Mark Crews of Brookwood is one of five head coaches in Saturday’s Corky Kell Classic who has won a state championship. But he has a sense of Kell Classic history that the others don’t.
Crews has been on the sidelines as an assistant or head coach for all 22 renditions of the annual opening-week event that showcases some of the state’s top teams and players in the Georgia Dome.
“People now take for granted that it is feasible to play high school games in the Georgia Dome, but if you go back 20 or 21 years, there was a whole lot of skepticism,” Crews said. “Can you make money? Can you make it work? Now people take it for granted. We’ve played the semifinal games and the championship games in there for several years now.”
Brookwood will play McEachern this season, as they did in 1992 when they started the Kell Classic and participated in the first football game ever held in the Georgia Dome. The Kell Classic added a fifth game last season and drew a record crowd of 33,000. That was despite the games being televised for the first time, by GPB.

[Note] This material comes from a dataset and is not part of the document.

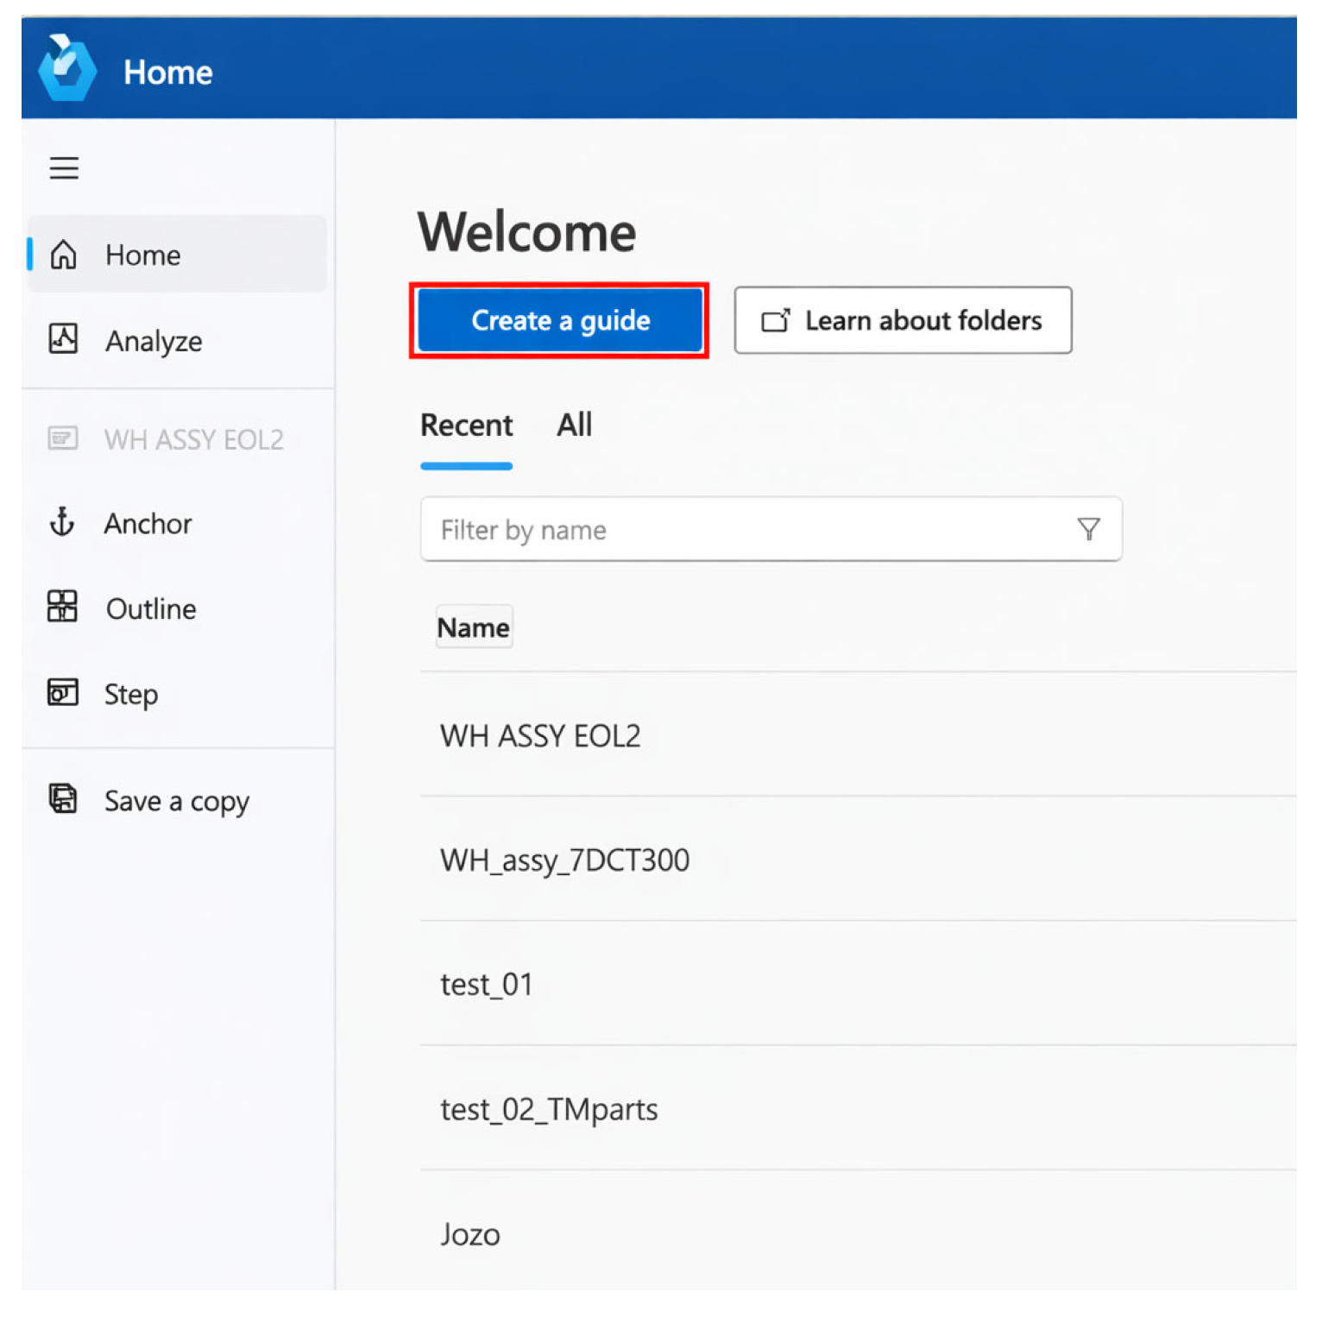Click the Save a copy icon
This screenshot has height=1317, width=1322.
coord(63,799)
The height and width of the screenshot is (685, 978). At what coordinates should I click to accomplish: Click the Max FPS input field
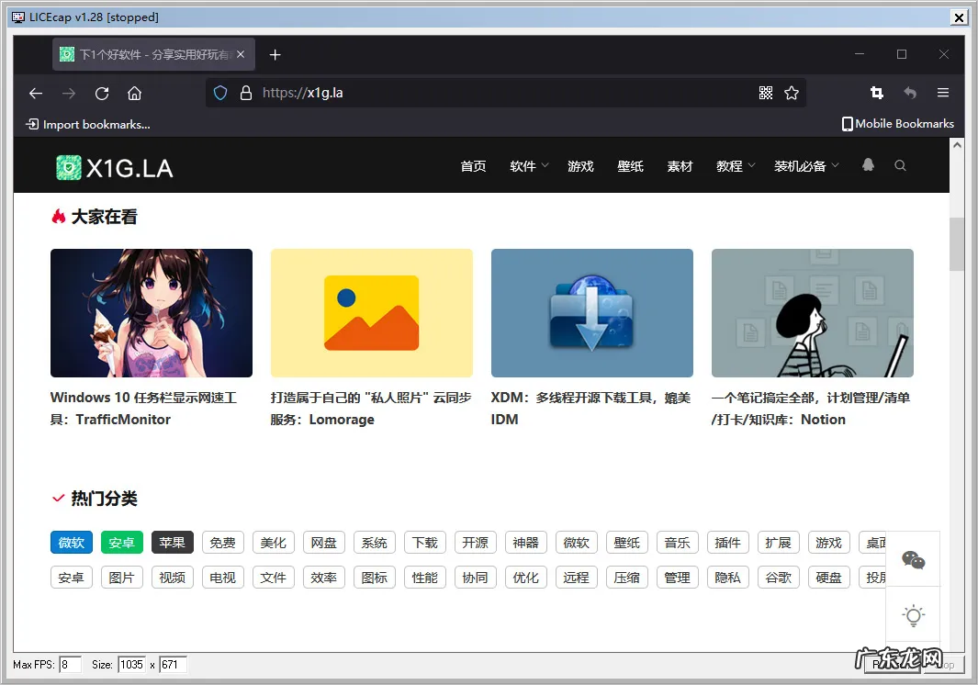point(70,664)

The teams that the event draws are the main attraction. Twelve teams that have played in the Kell Classic in August have won state titles in December.
The coaches with state-championship pedigree are Crews and Mickey Conn of Grayson, who won their championships in Georgia, along with Colquitt County’s Rush Propst (five in Alabama), Camden County’s Welton Coffey (one in Florida) and North Gwinnett’s Bob Sphire (one in Kentucky).
Another appeal to this season’s matchups is North-South intrigue. South Georgia teams that are participating include second-ranked Colquitt County and fifth-ranked Camden County. Colquitt County plays No. 10 Grayson, and Camden County plays No. 4 North Gwinnett.
Crews remembers a time when the metro Atlanta teams would have been the clear underdogs to South Georgia’s best.
In 1992, the only metro Atlanta state champion in the highest class in 20 years had been Morrow in 1987. Starting with Dunwoody in 1993, there have been 12 metro champions. There have been 10 from Gwinnett County alone.
“In 1992, everybody thought that anybody who knew how to play football had to live below Macon,” Crews said. “The Kell Classic, putting (metro Atlanta) football in a venue like that, has advanced metro Atlanta football.”